* **Task to carry out**
Rewrite the entries below with every "screenshot" swapped for "screen capture" and all other wording unchanged. Leave the pictures out of your answer.

[Stored dataset entries]

"""

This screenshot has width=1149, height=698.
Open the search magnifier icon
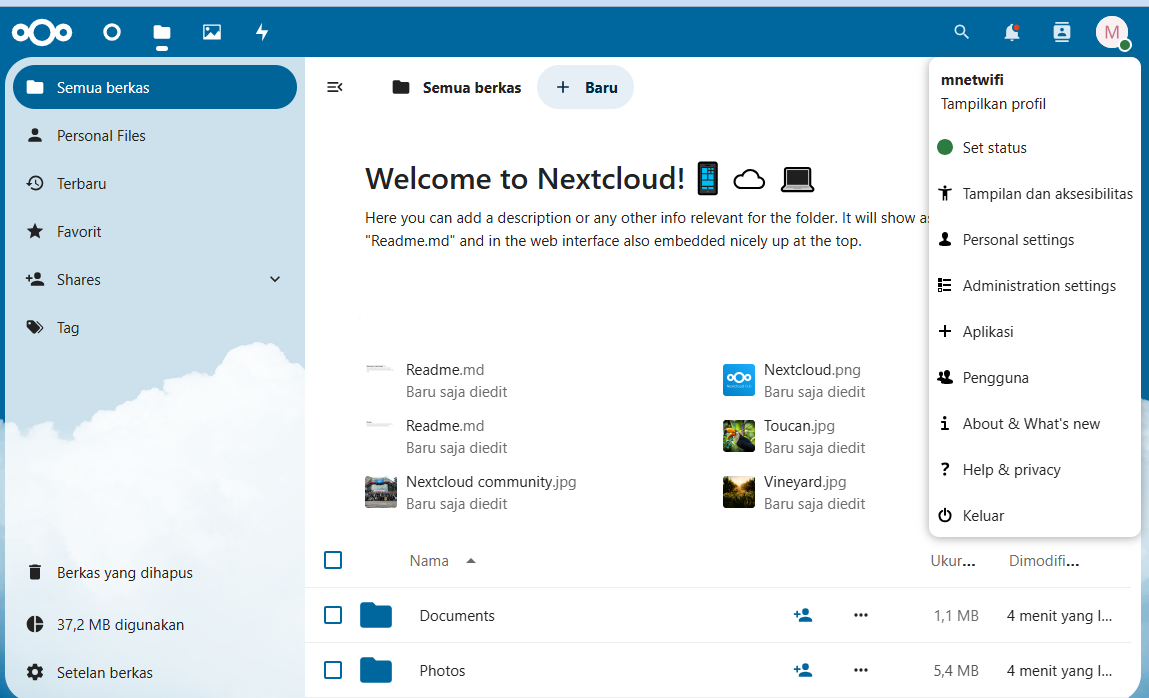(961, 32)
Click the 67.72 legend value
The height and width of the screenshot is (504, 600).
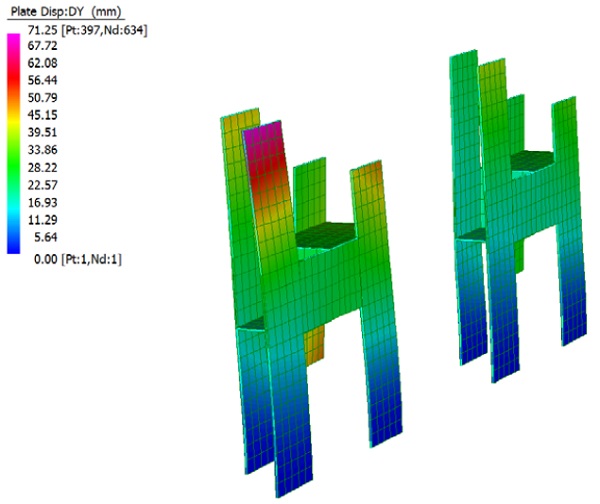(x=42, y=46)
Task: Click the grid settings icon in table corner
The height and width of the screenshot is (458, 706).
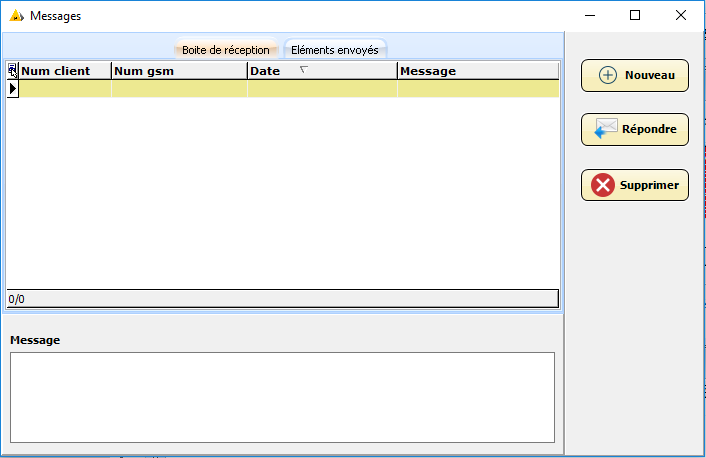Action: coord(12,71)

"""

* **Answer for this exercise**
This screen capture has width=1149, height=698.
Open the search magnifier icon
(961, 32)
Click the 67.72 legend value
The height and width of the screen capture is (504, 600).
(x=42, y=46)
Task: Click the grid settings icon in table corner
The height and width of the screen capture is (458, 706).
Action: coord(12,71)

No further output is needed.